Par la suite, je n'ai plus le temps de penser à tout cela. Je me replonge dans le travail. La plupart des collègues s'en vont sur le temps de midi (le vendredi, nous ne devons normalement prester qu'une demi-journée). Seuls restent Charlotte, Lodewijk et moi. Quand je quitte le bureau, vers 18 heures, ces deux-là sont toujours penchés devant leur écran d'ordinateur... — Bigre, je pense que nous serons tous les trois soulagés quand ce gros projet sera derrière nous !

Au retour chez mes parents, je suis lessivé. L'histoire de la valise, la masse de travail... Je me rends compte que je n'ai même pas pris le temps de manger de la journée ! — C'est dans pareil cas qu'une bonne bière trappiste est salutaire. Elle passe d'autant mieux que je n'en bois quasiment plus. C'est vrai : parfois, la tempérance a du bon ; modérer les petits plaisirs de l'existence, c'est aussi mieux y goûter — et ce sera, déjà, le mot de la fin !

Jeannot & Jeanneton

« Plus je vois les hommes, moins je les aime ;
si je pouvais en dire autant des femmes,
tout serait pour le mieux. »
(Lord Byron)

Dès l'ouverture du tome II du Monde comme volonté et représentation de Schopenhauer, je me suis précipité, dépravé que je suis, au chapitre 44 du livre IV intitulé « Métaphysique de l'amour sexuel »... Qu'un philosophe allemand traite de métaphysique, c'est banal ; qu'il parle d'amour, ça l'est déjà moins ; qu'il s'intéresse à l'« amour sexuel », alors là c'est la cerise sur le gâteau (pour rester poli) ! D'un autre côté, quoi de plus normal pour une philosophie qui se veut totale que de prendre à bras-le-corps un sujet aussi central que le sexe ?
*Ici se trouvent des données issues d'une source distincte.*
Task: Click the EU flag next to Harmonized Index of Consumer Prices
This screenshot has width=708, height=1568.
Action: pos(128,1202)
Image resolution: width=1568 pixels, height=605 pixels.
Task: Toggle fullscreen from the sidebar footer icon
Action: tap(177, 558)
Schopenhauer ne nie pas la possibilité d'un amour fou et absolu : « (...) l'expérience confirme », écrit-il, « bien que ce ne soit pas l'expérience quotidienne, que ce qui en règle générale apparaît comme un simple penchant certes vif, mais encore maîtrisable, peut, dans certaines circonstances, devenir une passion qui dépasse en véhémence toutes les autres (...) ». Mais, continue-t-il un peu plus loin, cet état amoureux, « si éthéré qu'il puisse paraître, s'enracine dans la seule pulsion sexuelle ».

La question qui le préoccupe est la suivante : pourquoi cet « amour sexuel » est-il si présent dans la vie humaine ? Pourquoi cette envie de procréation est-elle à la source de tant d'aspirations, de confusion, de disputes, de chagrin, de poèmes enflammés, de grands textes littéraires, etc. ? « Pourquoi autant de bruit ? Pourquoi cette bousculade, cette fureur, cette angoisse, cette détresse ? Puisque au fond il s'agit seulement pour chaque Jeannot de trouver sa Jeanneton (...) ». En note, Schopenhauer (petit comique, va !) ajoute : « Je n'ai pas pu employer ici les termes directs ; que le cher lecteur veuille bien retraduire la phrase dans une langue aristophanesque. » — Traduction : pourquoi tant d'agitation pour une simple et éphémère pénétration ?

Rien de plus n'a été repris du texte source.